School Integration & Liberal Opinion
IF Nathan Glazer (p. 39) is right-and I find his arguments entirely convincing-no benefit will accrue to anyone, whether white or black, from the requirement now apparently being established by the courts that no American public school shall have a black majority and that the student population of every school shall be racially balanced as far as possible in accordance with a specified mix. It used to be thought that the academic performance of black children would improve in integrated schools, but there is, as Mr. Glazer demonstrates, no evidence to confirm this idea.
What the evidence actually suggests is that integration has little or no effect on academic performance, neither helping the blacks, as so many had hoped, nor hurting the whites, as so many had feared.

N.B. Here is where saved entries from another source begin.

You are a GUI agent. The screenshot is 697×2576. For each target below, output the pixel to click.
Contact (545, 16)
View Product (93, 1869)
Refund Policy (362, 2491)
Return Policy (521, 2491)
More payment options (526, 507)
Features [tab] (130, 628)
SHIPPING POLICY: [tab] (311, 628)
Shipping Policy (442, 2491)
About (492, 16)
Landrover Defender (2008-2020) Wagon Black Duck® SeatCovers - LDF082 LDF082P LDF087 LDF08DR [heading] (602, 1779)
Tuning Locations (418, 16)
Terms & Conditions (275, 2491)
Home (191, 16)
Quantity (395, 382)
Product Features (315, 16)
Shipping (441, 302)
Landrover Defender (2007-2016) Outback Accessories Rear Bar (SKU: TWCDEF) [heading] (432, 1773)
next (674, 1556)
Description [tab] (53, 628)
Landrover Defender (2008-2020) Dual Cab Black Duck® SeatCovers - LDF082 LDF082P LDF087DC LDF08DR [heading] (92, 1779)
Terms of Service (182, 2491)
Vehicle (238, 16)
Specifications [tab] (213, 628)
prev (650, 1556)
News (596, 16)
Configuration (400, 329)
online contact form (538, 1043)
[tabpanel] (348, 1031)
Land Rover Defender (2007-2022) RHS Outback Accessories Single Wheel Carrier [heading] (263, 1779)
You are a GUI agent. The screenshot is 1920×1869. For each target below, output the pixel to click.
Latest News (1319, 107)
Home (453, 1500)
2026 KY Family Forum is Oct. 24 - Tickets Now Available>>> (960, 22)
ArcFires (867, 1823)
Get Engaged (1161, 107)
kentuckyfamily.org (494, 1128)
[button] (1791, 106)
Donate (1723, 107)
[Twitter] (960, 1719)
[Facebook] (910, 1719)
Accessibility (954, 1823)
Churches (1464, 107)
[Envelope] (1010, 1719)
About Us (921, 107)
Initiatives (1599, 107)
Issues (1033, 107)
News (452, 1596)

It also used to be thought that relations between the races would improve as a result of school integration, but here the evidence is if anything less encouraging than in the case of academic performance. I myself attended integrated schools as a child, and nearly ten years ago, I attempted in an essay called “My Negro Problem-and Ours” to show that such schools bore not the slightest resemblance to the rosy fantasies being scattered about in those days by the prevailing winds of liberal opinion. Liberal opinion said that sending white children and black children to school together would lead to greater mutual understanding and respect; I said that in my own experience it had led to violence and greater animosity. The studies Mr. Glazer cites of integrated schools of more recent vintage tend to prove that the experience of the integrated schools of the 30′s and 40′s was a more reliable guide to the future than the generous expectations of liberal opinion. At best relations between the races continue to remain cool in integrated schools, and often enough they are exacerbated to an intolerable, and to me altogether familiar, degree.